» Page text:
>> Begin

NRI Tax 101: Residency, FBAR and FATCA Without the Jargon

7 min read · Updated July 11, 2026

US taxes follow you by residency status, and your Indian accounts follow you by disclosure rules. Most NRI tax trouble comes from not knowing two acronyms: FBAR and FATCA.

This is general information, not tax advice. Cross-border tax is fact-specific — engage a CPA experienced in India–US filings before you file.

Your residency status decides everything

The IRS taxes 'resident aliens' on worldwide income, and non-residents only on US income. Residency is determined by the green-card test or the substantial-presence test (a day-count formula across three years). Many first-year arrivals are 'dual-status' — the year you land often needs professional help.

FBAR — report foreign accounts over $10,000

If the combined value of your non-US financial accounts (savings, FDs, PPF, demat) exceeded $10,000 at any point in the year, you must file an FBAR (FinCEN Form 114) — separate from your tax return, filed online, penalties for missing it are severe.

>> End

» Information given:
>> Begin

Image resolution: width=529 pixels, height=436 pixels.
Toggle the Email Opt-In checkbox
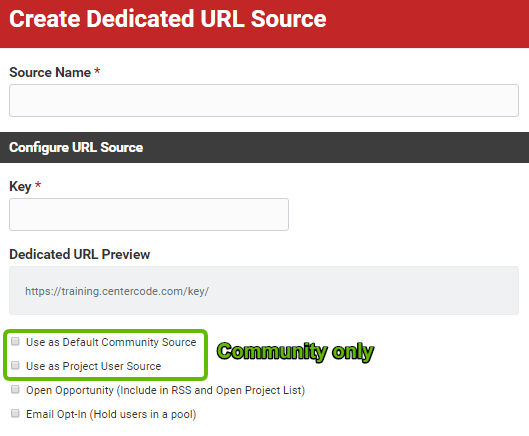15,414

>> End
>> Begin

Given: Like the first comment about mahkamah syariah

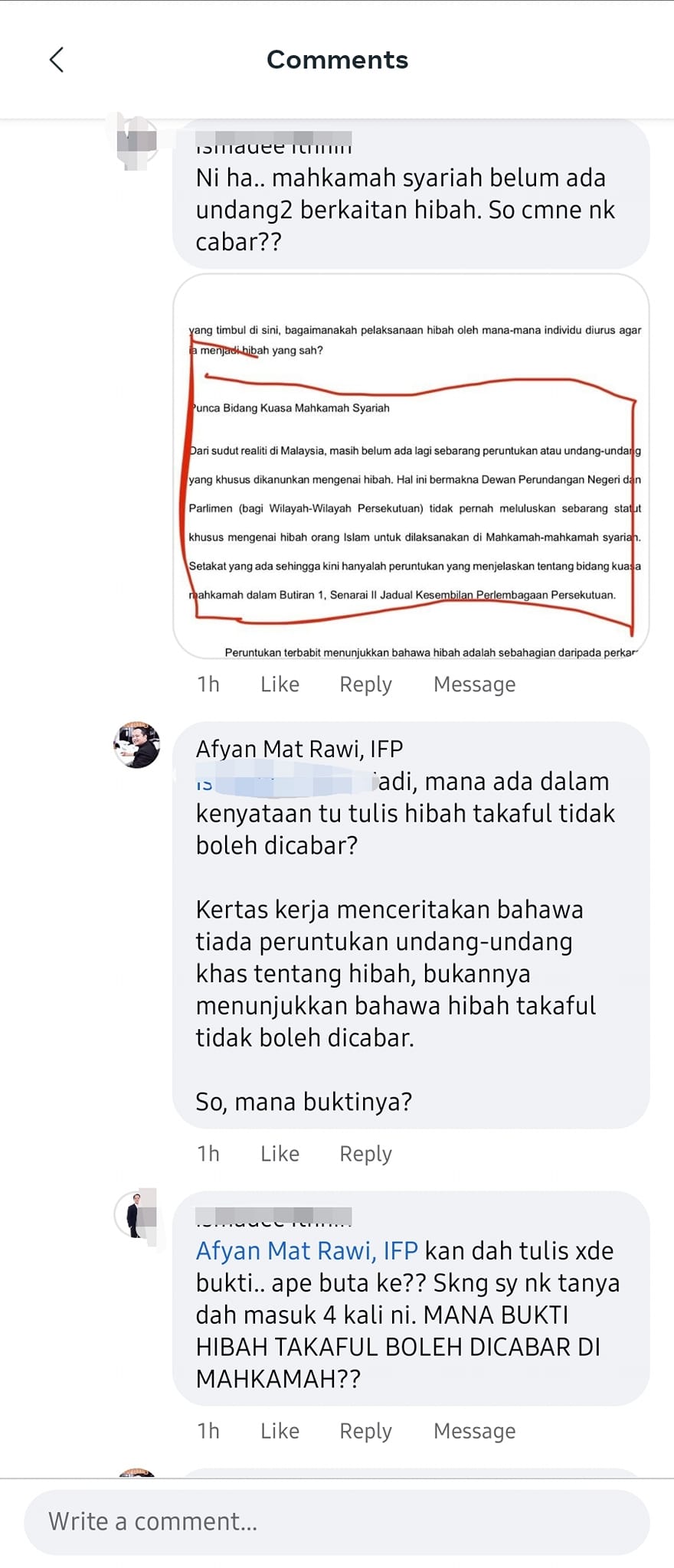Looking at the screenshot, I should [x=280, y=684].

>> End

» Do this: Carry on the NRI tax guide from its last sentence. The records come from a different source than the text.

» Answer to this exercise:
FATCA — Form 8938 with your return

FATCA reporting (Form 8938) attaches to your tax return and kicks in at higher thresholds (starting at $50,000 for single filers living in the US). It overlaps FBAR but does not replace it — many filers need both.

The common NRI mistakes

Ignoring Indian interest income: FD and savings interest is taxable in the US for resident aliens, even if TDS was deducted in India — the India–US treaty and foreign tax credits prevent double taxation, but only if you report.

Mutual funds: Indian mutual funds can be treated as PFICs — a punitive US tax regime. Get advice before you sell, or ideally before you land.

Missing state taxes: your state may have its own rules and no treaty relief.